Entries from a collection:
## begin
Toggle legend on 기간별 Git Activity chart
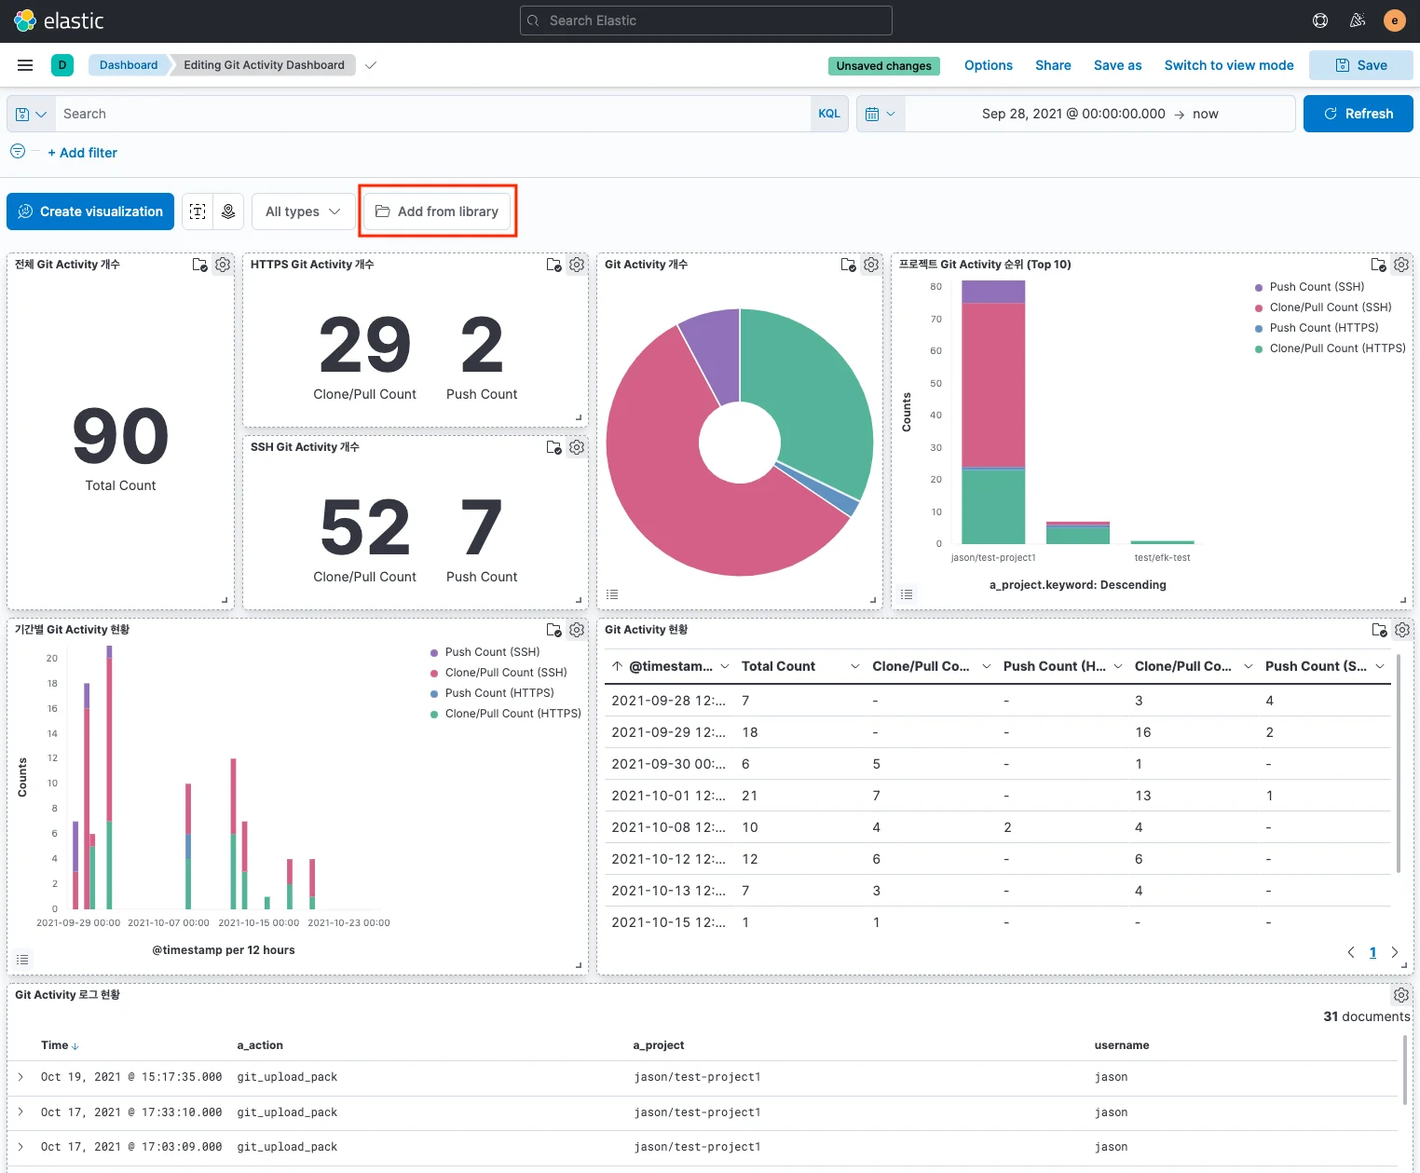 (x=23, y=960)
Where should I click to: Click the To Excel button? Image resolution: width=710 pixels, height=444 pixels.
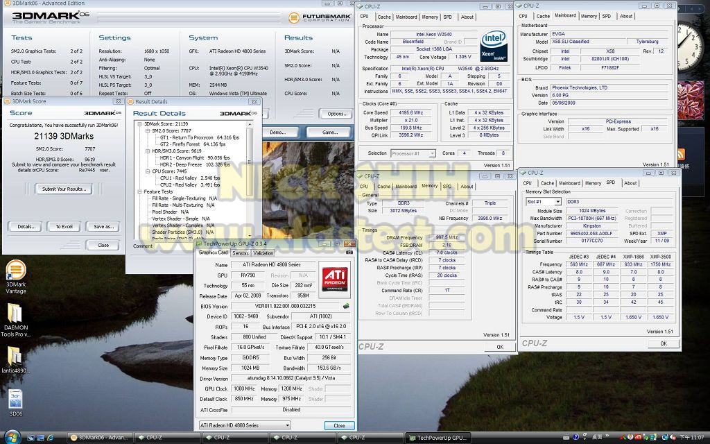[64, 227]
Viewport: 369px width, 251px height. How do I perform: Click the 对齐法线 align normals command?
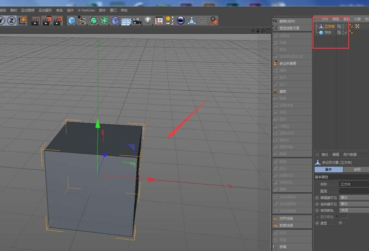point(293,218)
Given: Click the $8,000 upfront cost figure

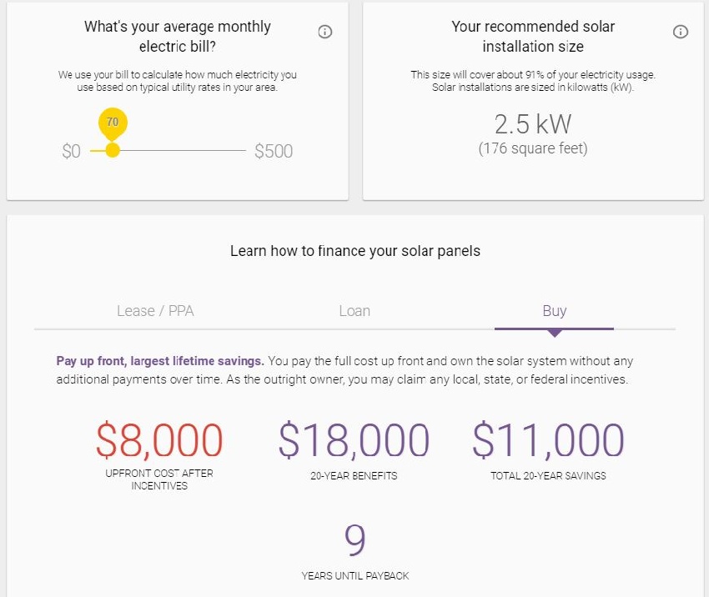Looking at the screenshot, I should 159,439.
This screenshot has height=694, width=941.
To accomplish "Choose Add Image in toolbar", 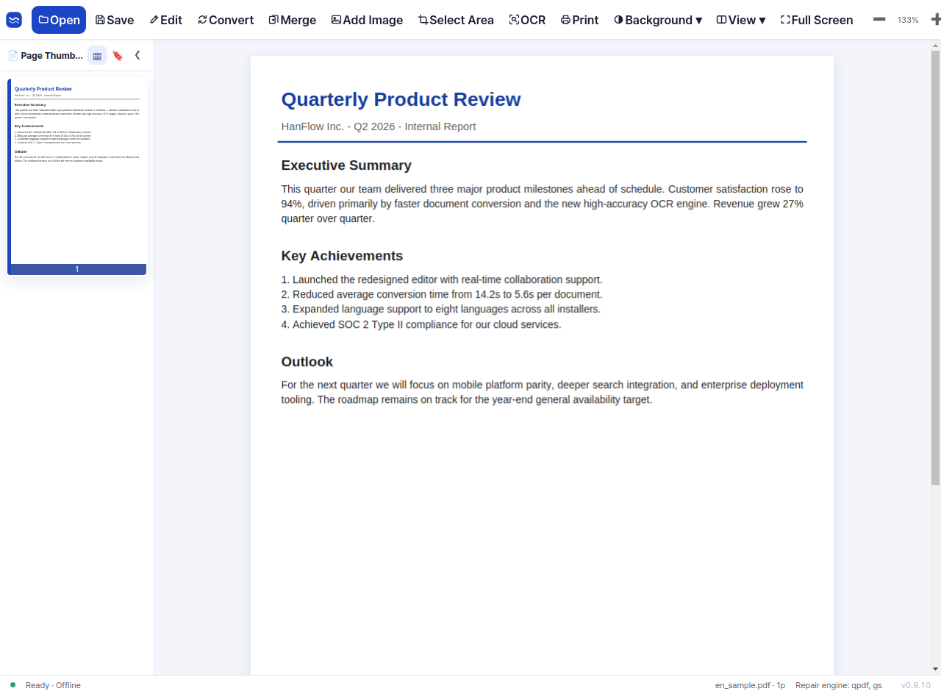I will [x=367, y=20].
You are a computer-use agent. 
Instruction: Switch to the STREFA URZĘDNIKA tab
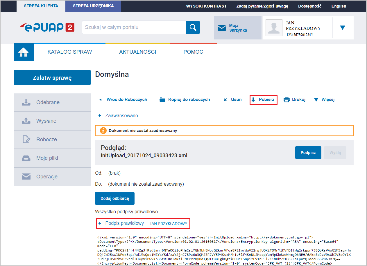pos(93,6)
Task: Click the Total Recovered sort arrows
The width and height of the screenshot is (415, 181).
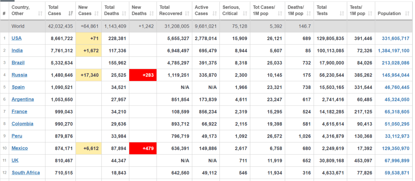Action: click(187, 14)
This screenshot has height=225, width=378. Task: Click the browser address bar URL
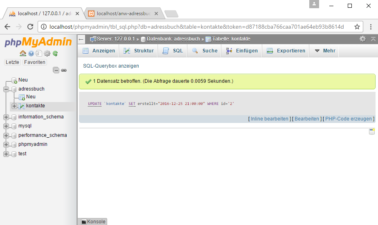[196, 27]
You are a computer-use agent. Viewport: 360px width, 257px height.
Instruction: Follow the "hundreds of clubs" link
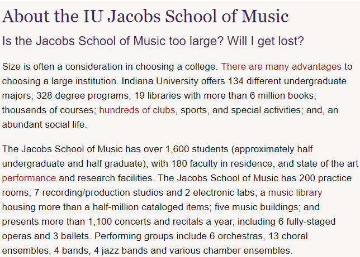138,110
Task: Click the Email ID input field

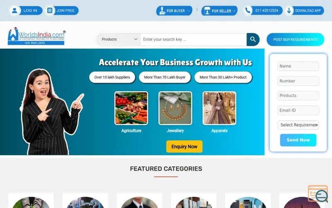Action: 298,110
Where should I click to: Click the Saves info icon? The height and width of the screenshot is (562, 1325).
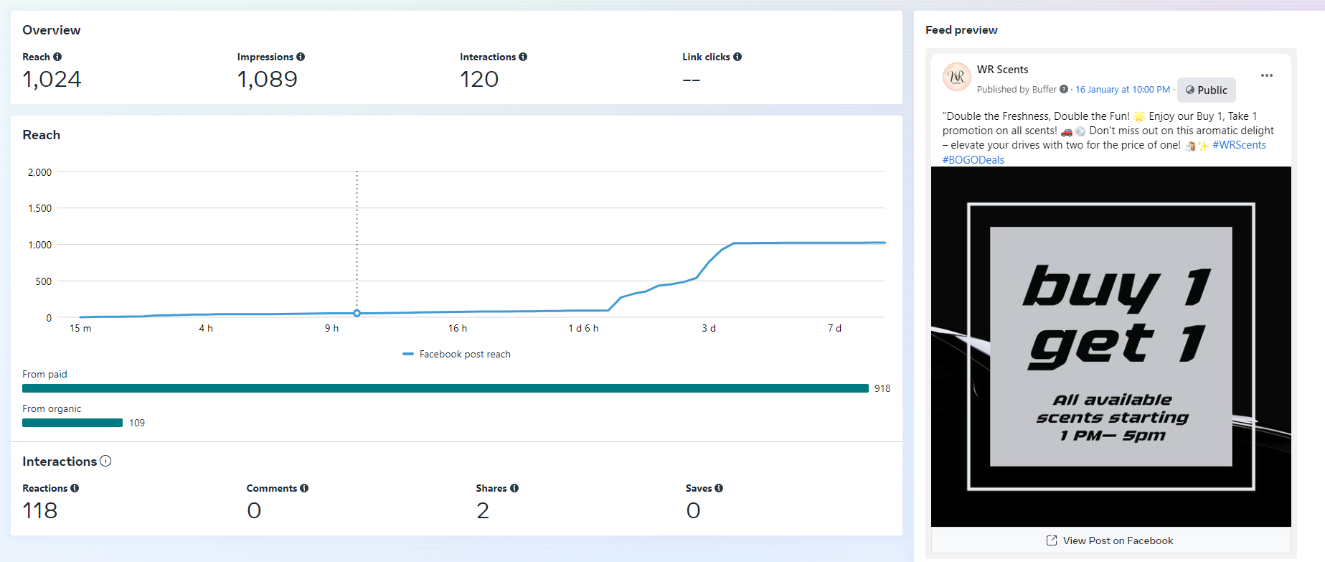coord(719,488)
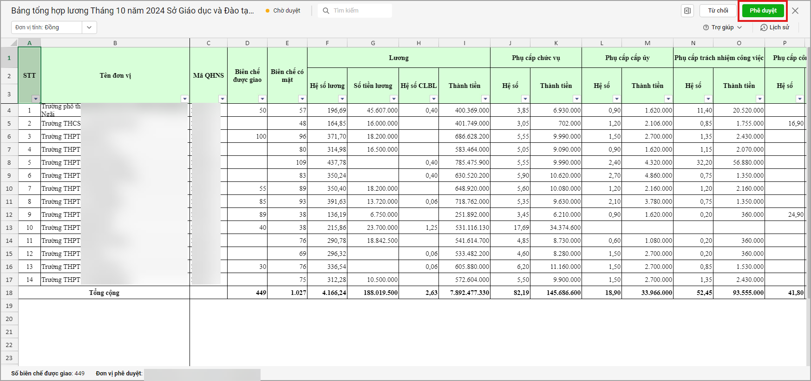
Task: Open filter for Mã QHNS column
Action: click(222, 99)
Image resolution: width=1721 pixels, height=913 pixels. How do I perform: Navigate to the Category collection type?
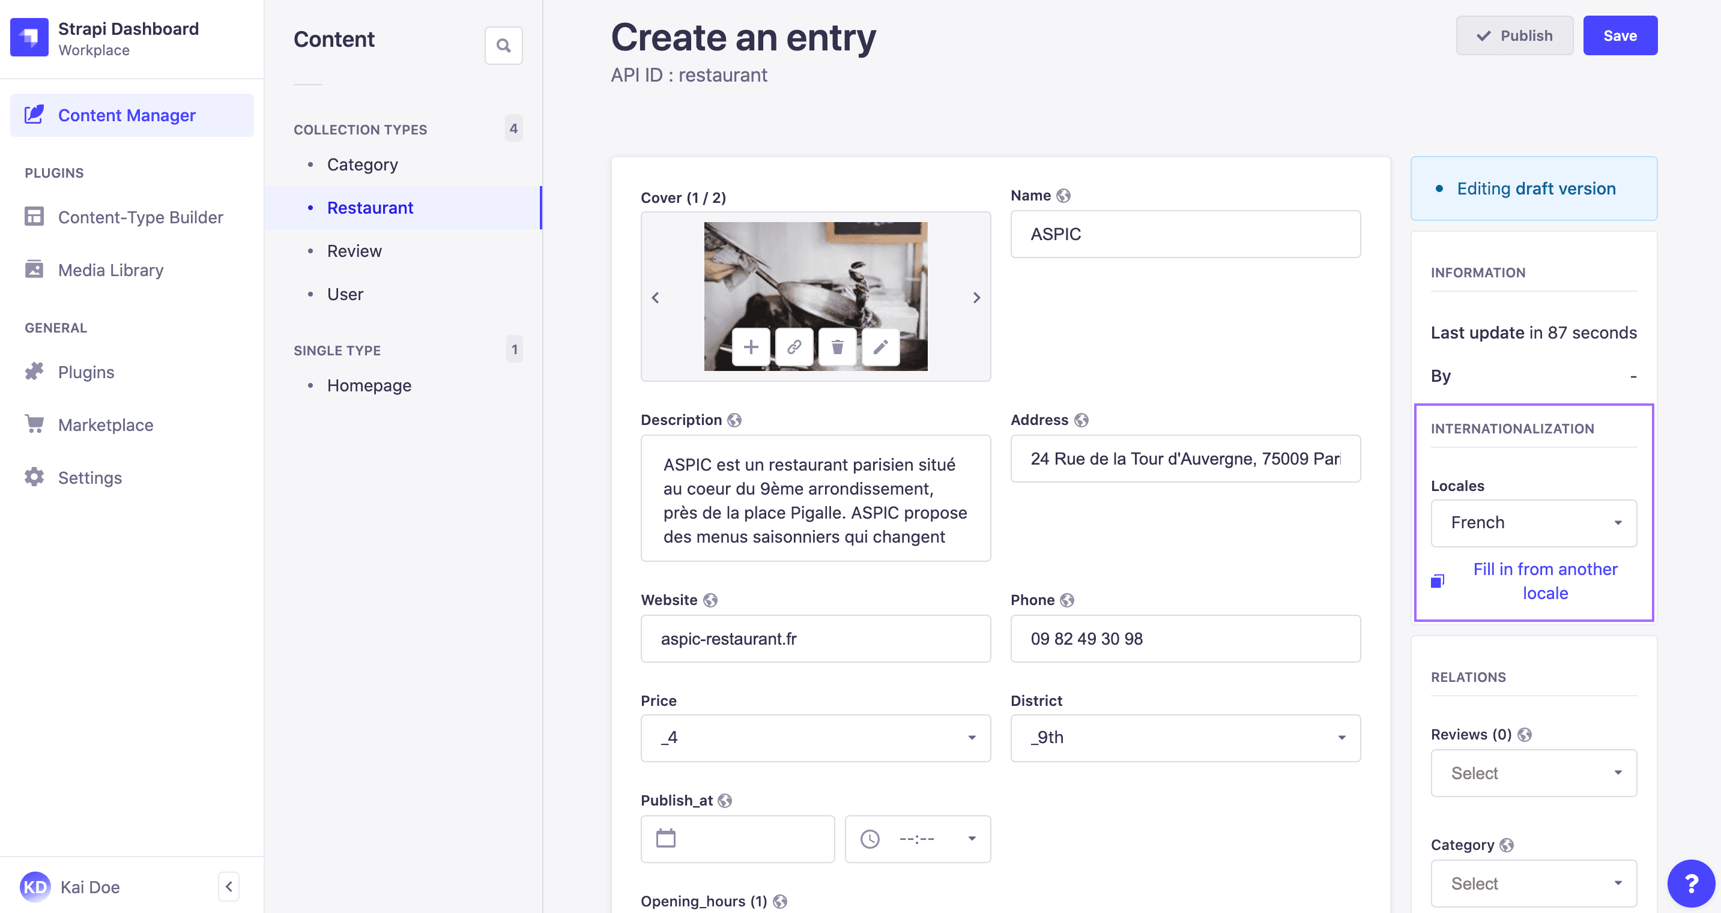pyautogui.click(x=362, y=163)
## end
INSTRUCTION:
Locate each line in the records above that contains the string "Task" and copy those lines.

ANSWER:
Task: Click the Total Recovered sort arrows
This screenshot has height=225, width=378. Task: Click the browser address bar URL
Task: Click the Email ID input field
Task: Open filter for Mã QHNS column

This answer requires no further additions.